Some of the symptoms of a depressive episode include:
- Feeling very “down” or depressed
- Excessive sleep
- Difficulty sleeping, including trouble falling or staying asleep
- Feelings of hopelessness or uncontrollable worry
- Increased appetite
- Feeling unable to make decisions
- A feeling of being “slowed down”
- Speaking slowly
- Inability to experience pleasure
- Memory issues/forgetting things often
- Lost interest in an array of activities
- Feelings of worthlessness
- Decreased sex drive
- Difficulty concentrating or focusing on/completing simple tasks
- Thoughts of death and/or suicide
It is also important to note that an individual could be suffering from bipolar disorder even if they do not experience severe symptoms. For example, a person with bipolar II disorder may experience hypomania, which may feel less like a manic episode and more like an “easing” of a depressive episode. During hypomania, a person may feel more productive, motivated, and better able to keep up with daily life. Without proper treatment, however, an individual experiencing hypomanic episodes may develop severe depression or mania.
Co-Occurring Behavioral & Mental Health Conditions
It is common for bipolar disorder to co-occur with other behavioral and mental health conditions.
Those diagnosed with bipolar disorder may also have/be diagnosed with:
- Anxiety disorders
- Attention-deficit hyperactivity disorder (ADHD)
- Eating disorders
- Substance misuse/abuse disorders
Often, individuals attempt to self-medicate to cope with the severe symptoms of bipolar disorder. This may lead to alcohol abuse disorders, alcoholism, prescription drug misuse, illicit drug abuse, and addiction. As a result, treating bipolar disorder involves a whole-person approach, one that looks at the individual’s overall physical and mental wellness, as well as their behavioral health and environment.

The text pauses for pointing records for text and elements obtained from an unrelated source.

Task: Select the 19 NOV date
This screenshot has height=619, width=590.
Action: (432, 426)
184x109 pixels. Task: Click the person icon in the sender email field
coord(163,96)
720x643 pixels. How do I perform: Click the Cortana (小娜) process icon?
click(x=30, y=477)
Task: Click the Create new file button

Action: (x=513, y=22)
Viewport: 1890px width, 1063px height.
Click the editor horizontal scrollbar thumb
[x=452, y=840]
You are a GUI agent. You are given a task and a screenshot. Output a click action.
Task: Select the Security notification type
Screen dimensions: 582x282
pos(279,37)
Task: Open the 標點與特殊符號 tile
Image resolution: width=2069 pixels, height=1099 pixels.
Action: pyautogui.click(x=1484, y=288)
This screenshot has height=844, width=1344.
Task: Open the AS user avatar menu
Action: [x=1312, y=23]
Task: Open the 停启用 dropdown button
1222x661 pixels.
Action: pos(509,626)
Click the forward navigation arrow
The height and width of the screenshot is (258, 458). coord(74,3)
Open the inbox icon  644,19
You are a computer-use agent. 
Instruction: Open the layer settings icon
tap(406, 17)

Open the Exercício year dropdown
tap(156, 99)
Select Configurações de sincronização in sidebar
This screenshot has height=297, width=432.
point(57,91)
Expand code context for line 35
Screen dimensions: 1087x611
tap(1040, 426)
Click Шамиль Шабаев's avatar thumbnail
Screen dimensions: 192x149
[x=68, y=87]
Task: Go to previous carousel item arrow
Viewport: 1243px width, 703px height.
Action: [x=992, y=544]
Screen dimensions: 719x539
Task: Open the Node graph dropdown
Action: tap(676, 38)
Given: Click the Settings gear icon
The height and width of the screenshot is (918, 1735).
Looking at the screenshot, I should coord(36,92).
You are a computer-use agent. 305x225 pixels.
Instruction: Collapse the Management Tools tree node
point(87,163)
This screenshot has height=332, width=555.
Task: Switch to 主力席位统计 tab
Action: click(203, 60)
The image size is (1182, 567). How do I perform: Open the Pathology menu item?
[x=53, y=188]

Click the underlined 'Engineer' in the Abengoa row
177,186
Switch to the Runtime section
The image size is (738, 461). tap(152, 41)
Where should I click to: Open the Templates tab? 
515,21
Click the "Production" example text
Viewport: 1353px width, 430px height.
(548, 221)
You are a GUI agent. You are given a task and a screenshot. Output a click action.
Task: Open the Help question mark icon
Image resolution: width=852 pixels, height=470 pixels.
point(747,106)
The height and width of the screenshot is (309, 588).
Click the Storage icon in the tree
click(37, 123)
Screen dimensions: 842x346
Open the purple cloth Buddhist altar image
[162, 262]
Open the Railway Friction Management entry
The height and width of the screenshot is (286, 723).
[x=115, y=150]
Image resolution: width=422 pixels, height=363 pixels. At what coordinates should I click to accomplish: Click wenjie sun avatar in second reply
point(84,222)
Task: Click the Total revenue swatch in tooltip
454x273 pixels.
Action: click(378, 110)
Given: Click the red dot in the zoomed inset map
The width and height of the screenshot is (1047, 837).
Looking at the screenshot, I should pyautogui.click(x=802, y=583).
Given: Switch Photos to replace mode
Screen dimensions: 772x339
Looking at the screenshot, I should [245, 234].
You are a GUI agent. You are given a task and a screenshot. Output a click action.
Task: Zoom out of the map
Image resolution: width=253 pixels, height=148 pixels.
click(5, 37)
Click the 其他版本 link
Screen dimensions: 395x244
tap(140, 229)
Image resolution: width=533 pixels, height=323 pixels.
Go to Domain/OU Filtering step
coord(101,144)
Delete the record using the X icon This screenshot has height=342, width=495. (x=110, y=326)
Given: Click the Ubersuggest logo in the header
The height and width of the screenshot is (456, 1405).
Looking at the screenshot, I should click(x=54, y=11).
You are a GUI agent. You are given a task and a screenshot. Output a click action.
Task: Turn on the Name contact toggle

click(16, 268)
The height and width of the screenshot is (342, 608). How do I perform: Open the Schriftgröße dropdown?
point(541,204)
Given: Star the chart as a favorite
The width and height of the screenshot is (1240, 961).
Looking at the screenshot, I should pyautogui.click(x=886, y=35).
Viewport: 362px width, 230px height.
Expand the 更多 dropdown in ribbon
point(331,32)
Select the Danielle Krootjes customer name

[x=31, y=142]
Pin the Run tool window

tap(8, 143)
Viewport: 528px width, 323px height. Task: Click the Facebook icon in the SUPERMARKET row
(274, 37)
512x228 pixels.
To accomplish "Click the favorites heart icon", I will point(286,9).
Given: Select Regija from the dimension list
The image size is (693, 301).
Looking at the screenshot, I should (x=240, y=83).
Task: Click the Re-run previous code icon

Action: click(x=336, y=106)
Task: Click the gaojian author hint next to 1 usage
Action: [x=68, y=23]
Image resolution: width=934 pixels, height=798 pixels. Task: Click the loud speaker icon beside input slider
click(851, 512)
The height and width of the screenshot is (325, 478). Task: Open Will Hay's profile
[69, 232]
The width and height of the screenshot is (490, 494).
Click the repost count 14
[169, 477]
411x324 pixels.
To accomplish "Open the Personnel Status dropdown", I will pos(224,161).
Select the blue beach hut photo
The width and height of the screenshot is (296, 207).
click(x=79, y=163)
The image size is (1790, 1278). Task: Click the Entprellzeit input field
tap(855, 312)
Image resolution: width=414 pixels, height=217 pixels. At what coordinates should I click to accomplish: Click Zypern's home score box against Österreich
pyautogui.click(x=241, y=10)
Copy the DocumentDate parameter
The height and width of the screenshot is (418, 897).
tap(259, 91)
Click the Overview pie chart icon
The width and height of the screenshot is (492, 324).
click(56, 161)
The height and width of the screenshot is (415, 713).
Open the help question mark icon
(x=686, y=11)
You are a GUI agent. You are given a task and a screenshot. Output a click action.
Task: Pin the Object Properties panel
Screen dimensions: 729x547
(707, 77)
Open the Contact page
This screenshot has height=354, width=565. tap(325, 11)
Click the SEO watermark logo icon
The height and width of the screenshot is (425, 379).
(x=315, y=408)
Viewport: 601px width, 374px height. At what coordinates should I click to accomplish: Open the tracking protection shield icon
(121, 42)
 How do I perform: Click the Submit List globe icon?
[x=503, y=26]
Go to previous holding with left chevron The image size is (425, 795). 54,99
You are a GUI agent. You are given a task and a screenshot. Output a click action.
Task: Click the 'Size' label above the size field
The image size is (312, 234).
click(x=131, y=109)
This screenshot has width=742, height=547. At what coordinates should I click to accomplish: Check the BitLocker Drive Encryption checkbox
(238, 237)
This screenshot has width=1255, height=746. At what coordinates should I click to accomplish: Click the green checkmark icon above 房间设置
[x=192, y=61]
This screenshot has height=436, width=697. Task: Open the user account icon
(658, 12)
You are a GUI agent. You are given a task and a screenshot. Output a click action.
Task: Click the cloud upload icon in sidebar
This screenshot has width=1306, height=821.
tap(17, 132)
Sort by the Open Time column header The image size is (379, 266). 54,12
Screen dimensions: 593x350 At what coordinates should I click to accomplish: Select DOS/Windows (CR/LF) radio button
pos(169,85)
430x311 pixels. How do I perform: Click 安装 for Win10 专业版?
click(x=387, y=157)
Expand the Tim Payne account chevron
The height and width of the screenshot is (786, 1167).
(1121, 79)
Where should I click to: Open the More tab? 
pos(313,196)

How Bipolar Disorder Is Treated
Bipolar disorder is treatable, even when symptoms are severe. The most effective treatment programs typically involve talk therapy, medication, or a combination of the two.
At Tennessee Wellness Center, we offer a range of bipolar disorder treatments in Knoxville, including:
- Individual therapy
- Group therapy
- Family therapy
- Cognitive behavioral therapy
- Support groups
- Aftercare and ongoing support
It is important to note that bipolar disorder is a lifelong condition. Effective treatment focuses not on “recovering from” the illness but on managing it so that the individual can lead a healthy, productive life.
With our intensive outpatient program and partial hospitalization program, you continue living at home while traveling to our facility every day or several times a week to attend therapy, support group meetings, and other treatments. In treatment, you will receive critical tools that allow you to identify symptoms of your disorder and effectively manage those symptoms. You will also have the opportunity to put these skills into practice in your day-to-day life as you continue working, seeing family members, and developing or rebuilding meaningful relationships with your loved ones.
Stigma-Free Support for You & Your Family
At Tennessee Wellness Center, we believe that bipolar disorder is a family disease, meaning it affects not only the individual but his or her loved ones, as well. Similarly, familial support is a key element of effectively managing your disorder. We work with our clients and their families to help them develop a united front and remain involved throughout the process.
We see ourselves as more than a treatment center; we are a family of individuals who truly care about you and your well-being. Our team is focused on your complete wellness, and we are ready to help you take that first step.